Once the masking tape is all off the side flaps of the box fall open limply, revealing a pile of yellow-stained envelopes. Most of them seem to contain photos. A few hold old birthday cards, flowery and beribboned with ‘to our darling daughter’ on the outside. On the inside of one of them, all embellished in curlicues, are the words ‘from Pandora and Henry’.
‘Who’s this, all dressed up like a dog’s dinner?’ Shelley pulls my attention back to one of the photos. ‘She looks vaguely familiar.’
She’s found a picture of me and Liliana in our dancing outfits. I, as usual, being the taller, slimmer one—albeit two years younger—got to be the ‘male’ partner, dressed up in a tuxedo with my dark red hair cut appropriately short. Thankfully, though, Shelley hasn’t even noticed me. It is Lily she is frowning at; Lily with her long blonde bubbly curls and that frilly dusty-pink dress with all the sparkly sequins sewn into the hem. I take the photo from her for a minute, feeling my fingers trembling, even after so many years, as a gush of unhappy memories comes flooding back.
‘I can’t believe she kept that!’ I make as if to tear it in two and then change my mind because, after all, Lily might still want it.
‘It’s Aunt Lily, isn’t it?’
‘It is. She always got to wear the most beautiful dresses.’

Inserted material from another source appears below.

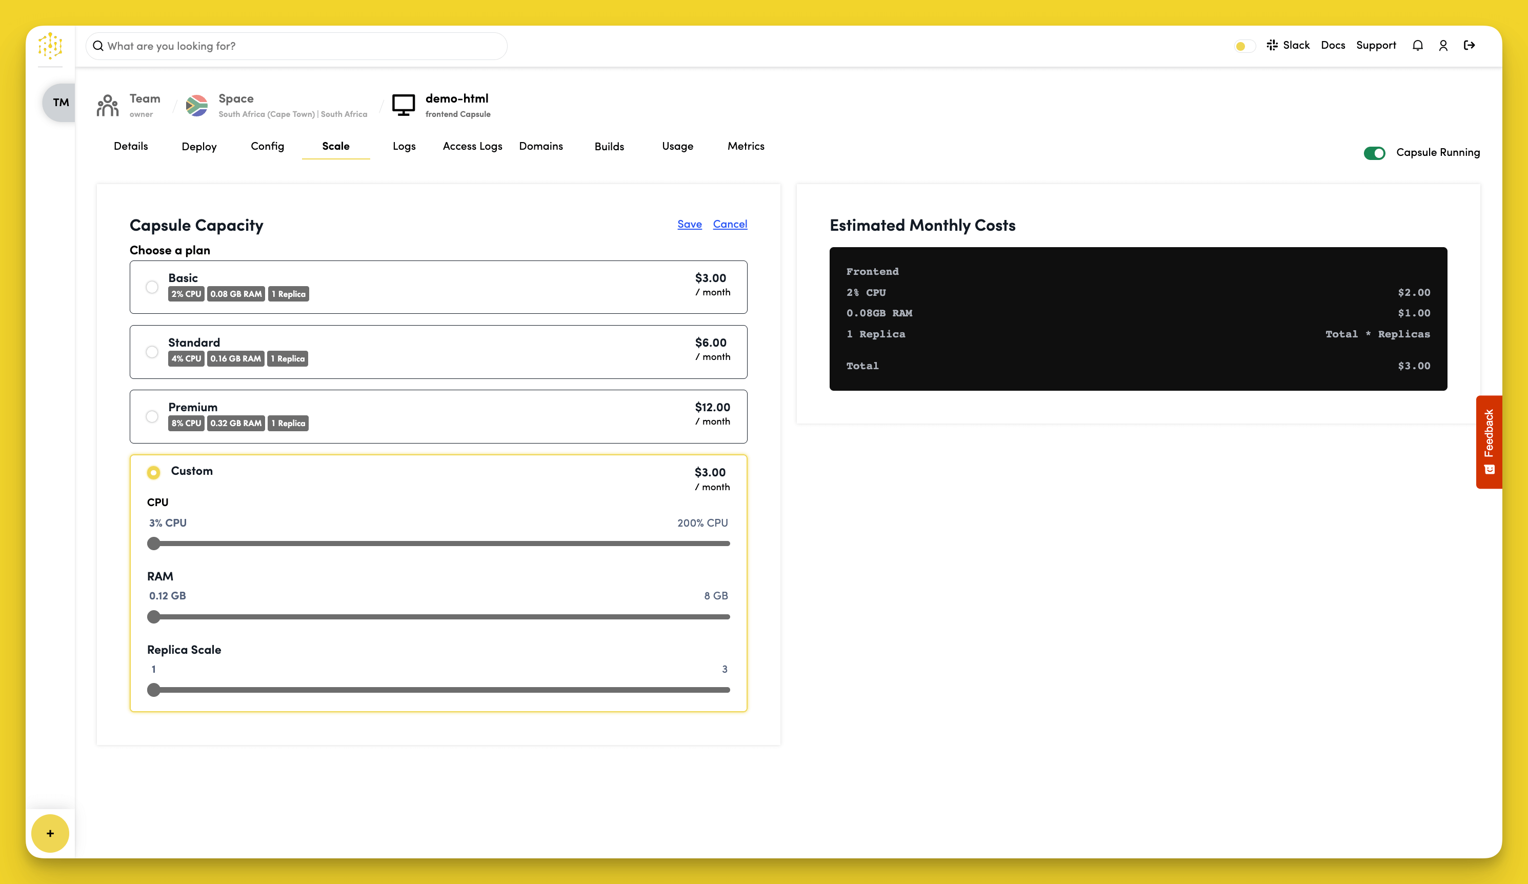
Task: Click the logout icon
Action: 1469,45
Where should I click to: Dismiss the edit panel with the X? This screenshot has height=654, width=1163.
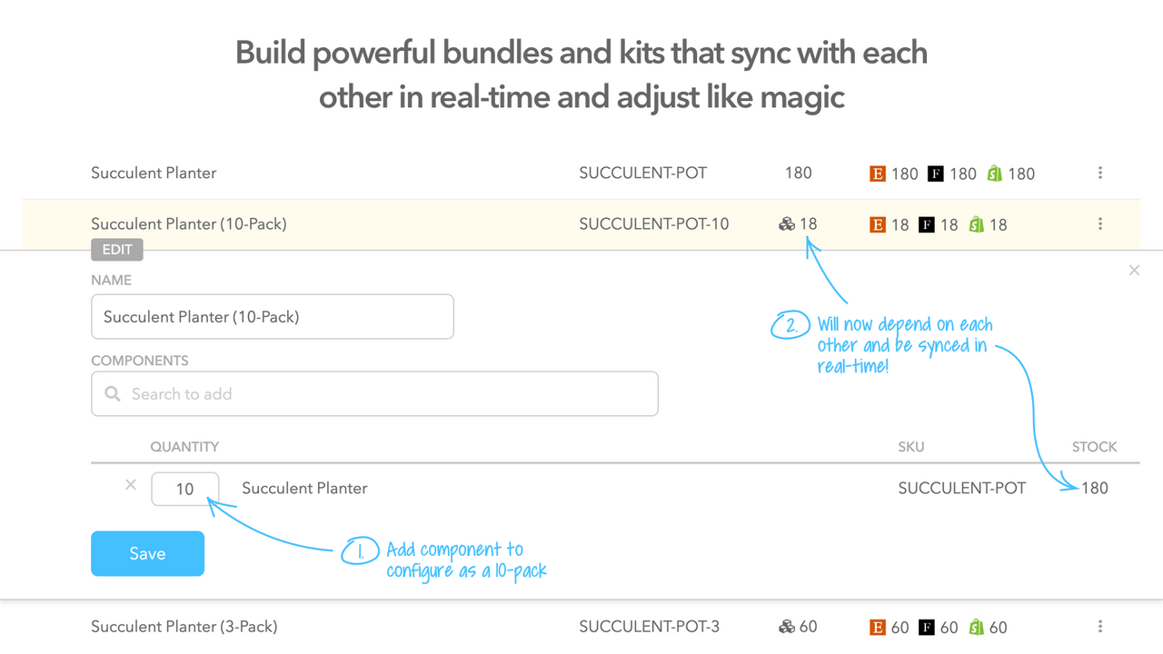[x=1134, y=270]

‘Oh, Mum!’ Shelley’s face crumples in mirth. ‘You didn’t really think that dress was beautiful, did you? The only thing she’s got on that’s halfway decent is that string of blue beads around her neck.’
‘Well, actually…’ I do a double-take of Lily’s glammedup version of a ra-ra skirt before dropping the photo back into the box. Shelley is right. How things change! That dress really does look rather hideous. ‘Okay Point taken. It was the kind of thing we thought was beautiful at the time. One of these days you’re going to look back at yourself wearing all that Goth war-paint…’ I stop and catch Shelley’s eye. ‘Oh, Shelley, I’m so sorry. You won’t, will you? I can’t think that way. I just can’t get used to thinking that way, it’s so unnatural.’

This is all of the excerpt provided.